Pages

Monday, 19 December 2011

A Late Trio

It was that noted tweeter-about-town Londiniensis who pointed this out. That of the three famous deaths of recent days, Christopher Hitchens provoked much mourning and opining; Vaclav Havel died and nobody (on Twitter) really mentioned it, and Kim Jong Il provoked mostly jokes. Of course, Londiniensis put it more succinctly than that.

But it's an interesting world we live in, where a death that could threaten the world provokes mostly puns on the deceased's names. Given the starvation of so many of North Korea's people and the imprisonment of people fort their politics and their beliefs, I would say that the man, and the system that put him in place, are no joke at all. Hitchens was always challenging, but will be forgotten within a decade, I would guess - tell me in 10 years if I'm wrong. But Vaclav Havel was a blooming hero.

Maybe the Facebook / Twitter generation are already forgetting the horrors that the Eastern Bloc's leaders inflicted on their long-suffering people. Havel, an articulate critic of the regime in what was then Czechoslovakia, spent years in prison. As the regime crumbled in the late 80s, somehow Czechoslovakia managed to transition to a democratic state and then - amazingly - the Czechs and Slovaks managed to split their nations apart without the bloodshed other countries suffered from.

It's not down to me of course. But if the popular view is the right one, and if people end up where they deserve, Kim Jong Il is currently eternally enjoying his own form of hospitality. Vaclav Havel is in a place where he can write all the plays he likes, and the government won't get touchy. And Christopher Hitchens is probably in the bar.

8 comments:

  1. Eileen, I could not agree more. I'm guessing that many of the Facebook/Twitter crowd aren't old enough to remember just how world-shaking the fall of communism was.

    ReplyDelete
  2. "without the bloodshed", I think.

    Not wishing to be pedantic - just a bit concerned that if the young 'uns don't know much about the "Velvet Revolution", they're likely to know even less about the "Velvet Divorce". Wouldn't want them to get the wrong idea!

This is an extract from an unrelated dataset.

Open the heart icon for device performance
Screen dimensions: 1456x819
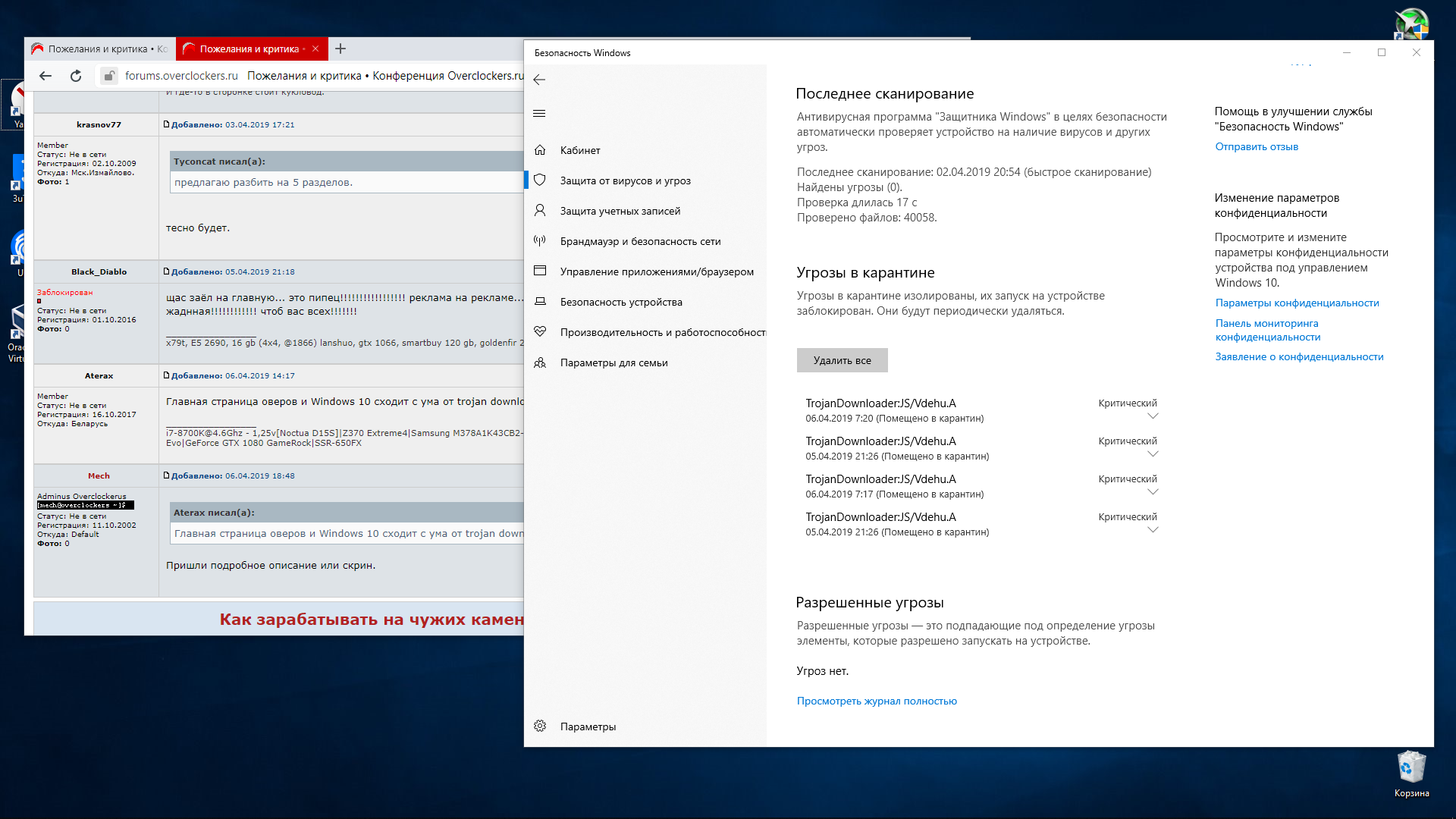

    History will surely regard Havel as one of the handful of truly great and courageous figures, both intellectually and politically, of the later 20th century.

    ReplyDelete
  3. Francis - good proofreading! I have corrected it, but shall leave the correction in italics to commemorate your astute reading.

    ReplyDelete
  4. As an educated, inteligent and interested 24 year old (for context, not boasting). I can honestly say that untill a couple of days ago I'd never heard of Vaclav Havel, though I had heard of the Velvet Revolution. I suspect that it might be partly that the twitter crowd is much like me in that respect, but partly that its all a bit too serious. As for Kim Jong Il, thats even more serious, so the solution is simply to make light of it. Not that you'd know about that approach, Archdruid.

    ReplyDelete
  5. Tom … that is scary (not least because I don't doubt your self-description.) I was in my 20s when travelling through Eastern Europe in '89 just as all this was happening, and directly witnessed some of the key events. It's fair to say that it completely transformed my world view. As for Vaclav Havel, he is one of my all-time heroes - one of that tiny number of people of whom one might find oneself asking, in a given situation, "What Would [Vaclav Havel] Do?"

    ReplyDelete
  6. Eileen
    I was desperately sad that nobody retweeted or commented on my tweet re. Vaclav Havel. And only 1 person (out of 134 "friends") on FB commented on my post. This was compounded by a mean-spirited article in the Guardian about him.
    Thanks for putting the record straight.

    ReplyDelete
  7. Being a Catholic Londiniensis may have an axe to grind against Hitchens, in any case I think placing him on the same platform as Kim Jung Il isn't really comparing apples with apples.

    IMO We shouldn't fall into the trap of assuming that English speaking social media is somehow definitive. I can tell you with reasonable certainty that the actual statistics show more (total) new content mentioning Havel and KJI than Hitchens over the last week (media monitoring is what my company does).

    ReplyDelete
  8. Hi Steve

    Reading back I notice from other tweets that yes, Londiniensis does look like he may be a Catholic! You think you know someone... But the tweet wasn't grinding any axes about Hitchens as such. You may find this tweet, leading to this article by His Hermeneuticalness,instructive.